Problem to solve: In the material below, the line holding "Expand the Fence submenu arrow" and every line after it should be reproduced exactly, please, with pictures omitted.

Given records: Begin

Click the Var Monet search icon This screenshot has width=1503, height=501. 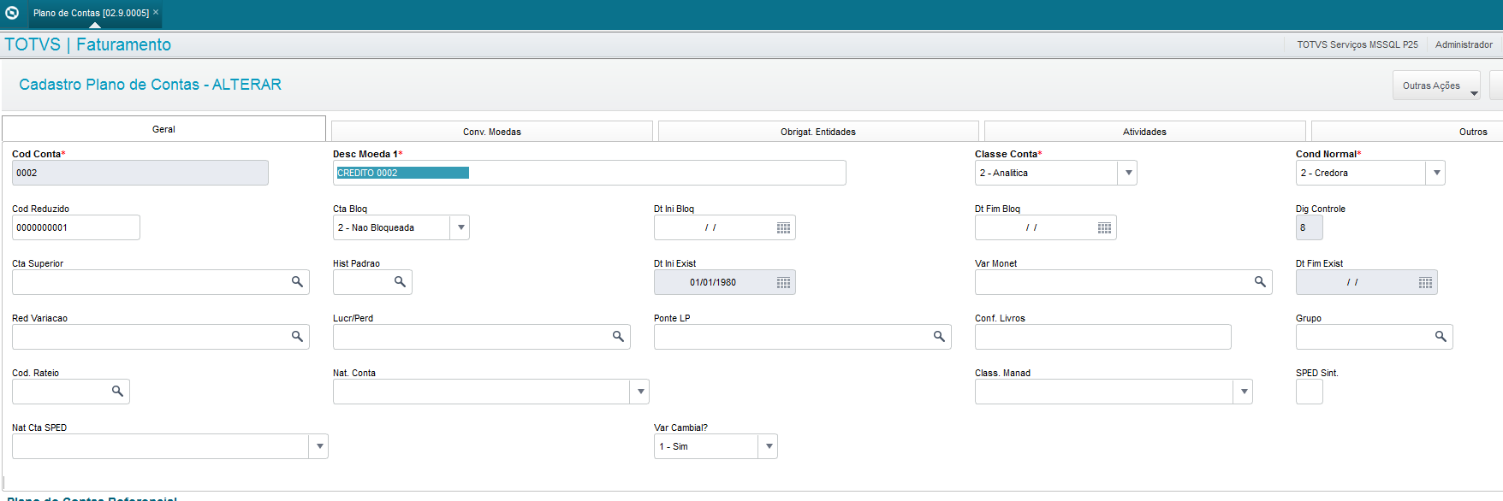1260,282
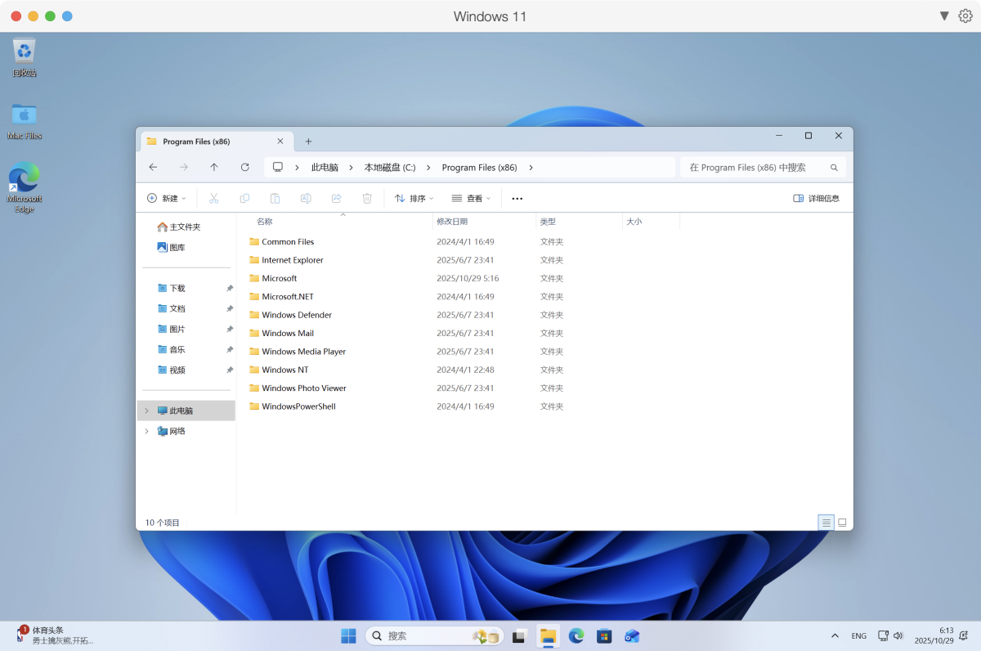Click the Share icon in toolbar

tap(336, 198)
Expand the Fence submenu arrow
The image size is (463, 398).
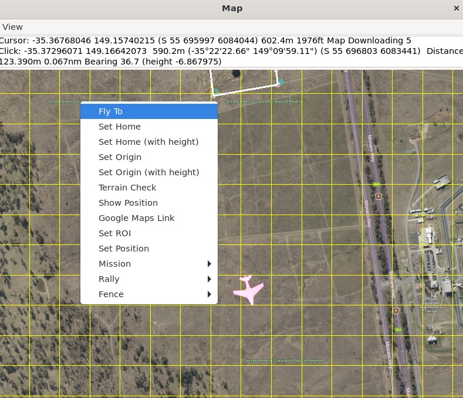click(209, 294)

Given records: End

Response to this task:
Expand the Fence submenu arrow
The image size is (463, 398).
click(209, 294)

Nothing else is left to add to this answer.